Distributed System Tradeoffs
Tradeoffs in distributed systems described by CAP, PACELC, Harvest & Yield
9 min read
This article takes a look at some fundamental tradeoffs in distributed systems captured by CAP, PACELC, Harvest & Yield. Let's begin with distributed systems 101 - the Two Generals Problem and FLP before jumping to the CAP Theorem. We'll finish off with an example of using CockroachDB to implement exactly-once processing semantics.
One thought experiment that captures the challenge with indeterminate outcomes and agreement in distributed systems, is the widely known Two Generals Problem. It shows that it’s impossible to reach an agreement between two parties if communication is asynchronous in the presence of link failures.
It goes roughly like this: Two allied armies (A and B) are on opposite sides of a fortified city in a valley, defended by army C. The two generals leading armies A and B must coordinate an attack on the city to end the siege. If either army goes in alone, they will be defeated, so a coordinated attack is required.
Each army general has an initial order; attack the city at some given point in time. The only way for the generals to communicate is by sending messages carried by runners through the valley, which are then prone to get captured or neutralized.
The general of army A initially agreed on communicating the time of the attack. The army A general decides on a time and dispatches a runner through the valley to carry the time of the attack to the general of army B. However, general A has no idea if the message got through or not.
Army general B decides that when the message arrives, a new runner will be sent back to acknowledge the message before attacking. But again, there's no way of telling if the reply message got through the valley or not.
(Above) One of the generals and his adjutant are on the lookout for runners.

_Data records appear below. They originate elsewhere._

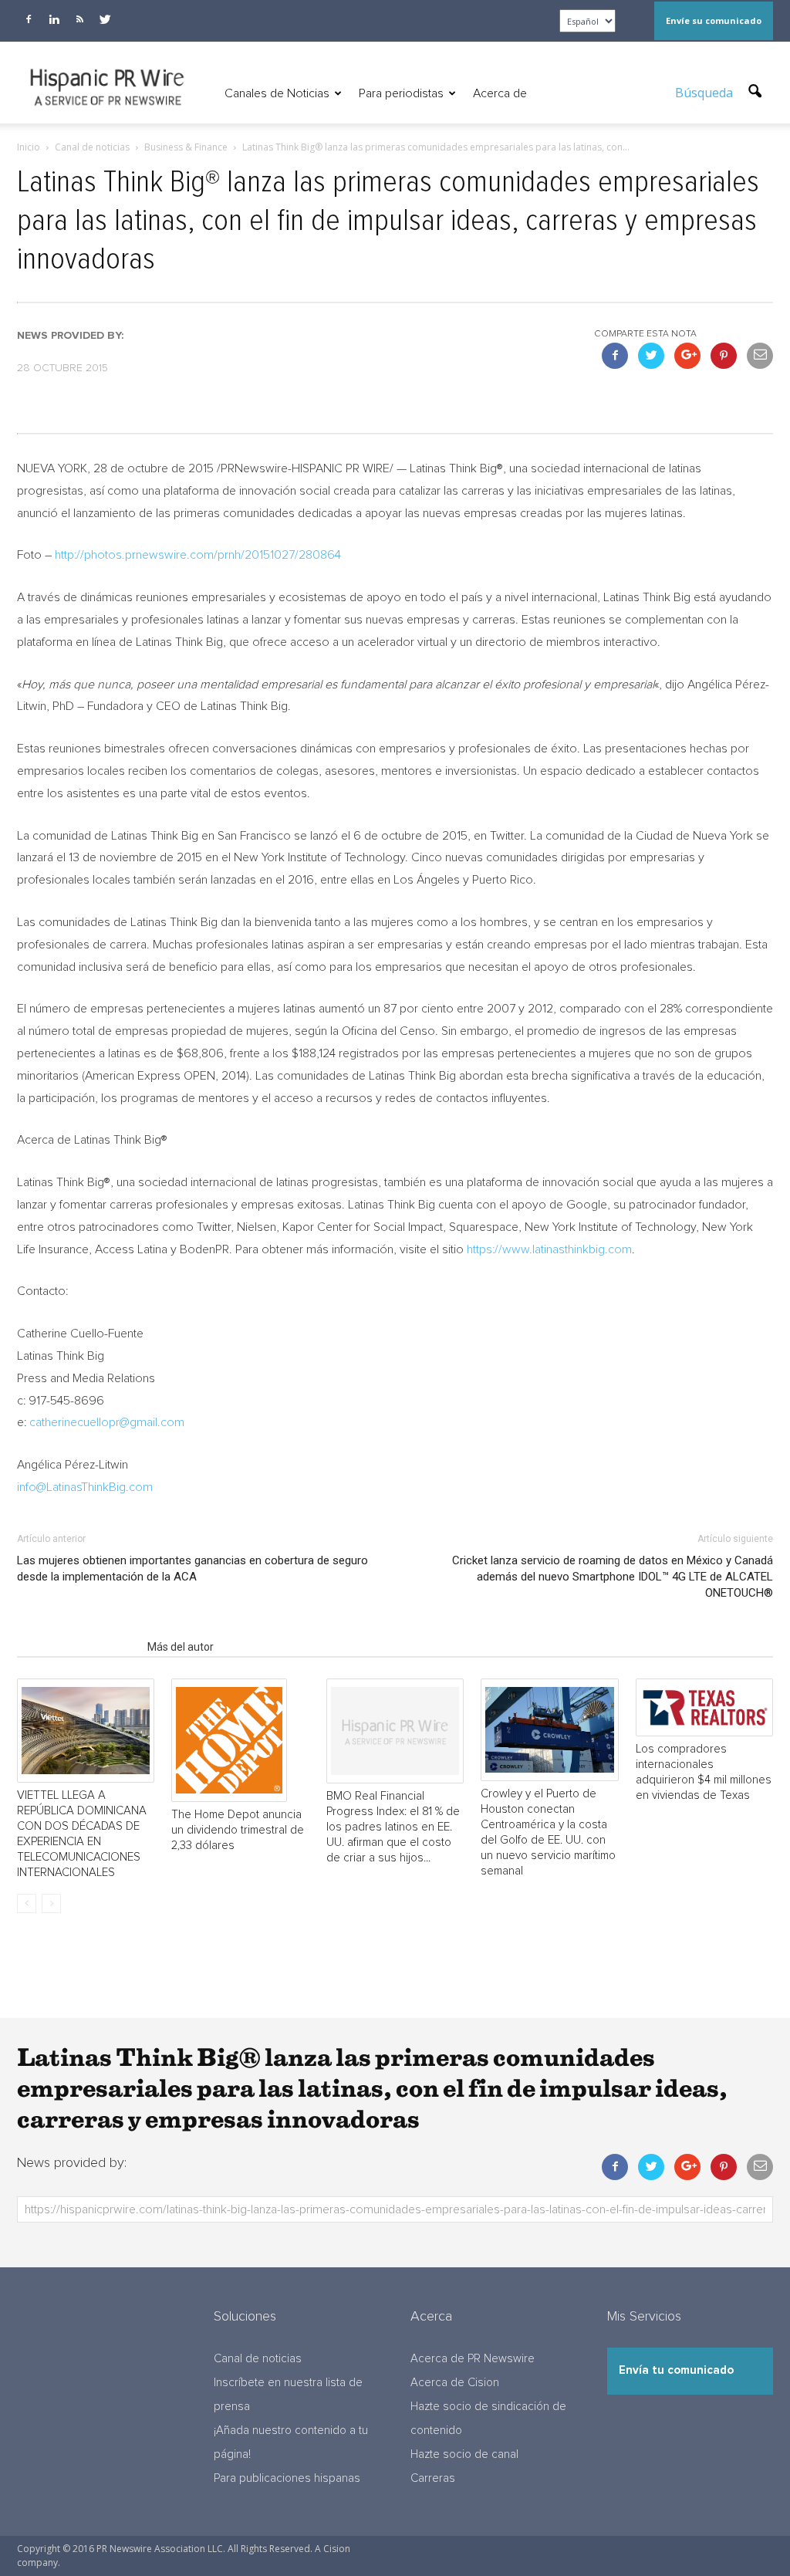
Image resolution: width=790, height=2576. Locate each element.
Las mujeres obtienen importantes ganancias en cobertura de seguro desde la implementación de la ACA (192, 1568)
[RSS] (79, 19)
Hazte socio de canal (464, 2454)
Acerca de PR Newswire (472, 2359)
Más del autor (180, 1647)
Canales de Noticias (277, 93)
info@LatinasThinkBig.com (85, 1487)
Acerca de (500, 93)
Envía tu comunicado (676, 2370)
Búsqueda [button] (705, 92)
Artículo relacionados (77, 1647)
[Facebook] (28, 19)
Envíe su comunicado (713, 20)
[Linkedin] (54, 19)
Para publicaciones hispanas (287, 2478)
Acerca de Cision (454, 2382)
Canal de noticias (258, 2359)
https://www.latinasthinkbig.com (549, 1249)
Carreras (432, 2478)
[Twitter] (104, 19)
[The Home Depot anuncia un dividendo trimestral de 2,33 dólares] (240, 1740)
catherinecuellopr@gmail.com (106, 1422)
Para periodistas (401, 93)
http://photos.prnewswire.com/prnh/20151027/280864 (198, 555)
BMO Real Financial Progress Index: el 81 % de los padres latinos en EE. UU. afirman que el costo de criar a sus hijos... (393, 1827)
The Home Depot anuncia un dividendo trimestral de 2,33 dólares (237, 1830)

The punch line is that it doesn't matter how many runners are dispatched from either side to solve this problem. To approach this problem militarily, both generals must accept that messages could get lost. They can mitigate that uncertainty by sending many runners instead of a single one, but it still doesn’t change the fact. Each side could send its whole army carrying the message, but the problem is still the same and it leads to the following proof:
There's no deterministic algorithm for reaching a consensus if communication is asynchronous in the presence of link failures.
Back in the binary world, a node can't determine whether another critical node for decision-making is either dead or taking too long to answer. The outcome is undetermined.
In a paper by Fisher, Lynch, and Paterson, the authors describe what’s known as the FLP Impossibility Problem. This paper (winner of the Dijkstra award) shows that given the assumption that processing is asynchronous, and there’s no shared notion of time between processes, there exists no protocol that can guarantee consensus in bounded time in the presence of a single faulty process.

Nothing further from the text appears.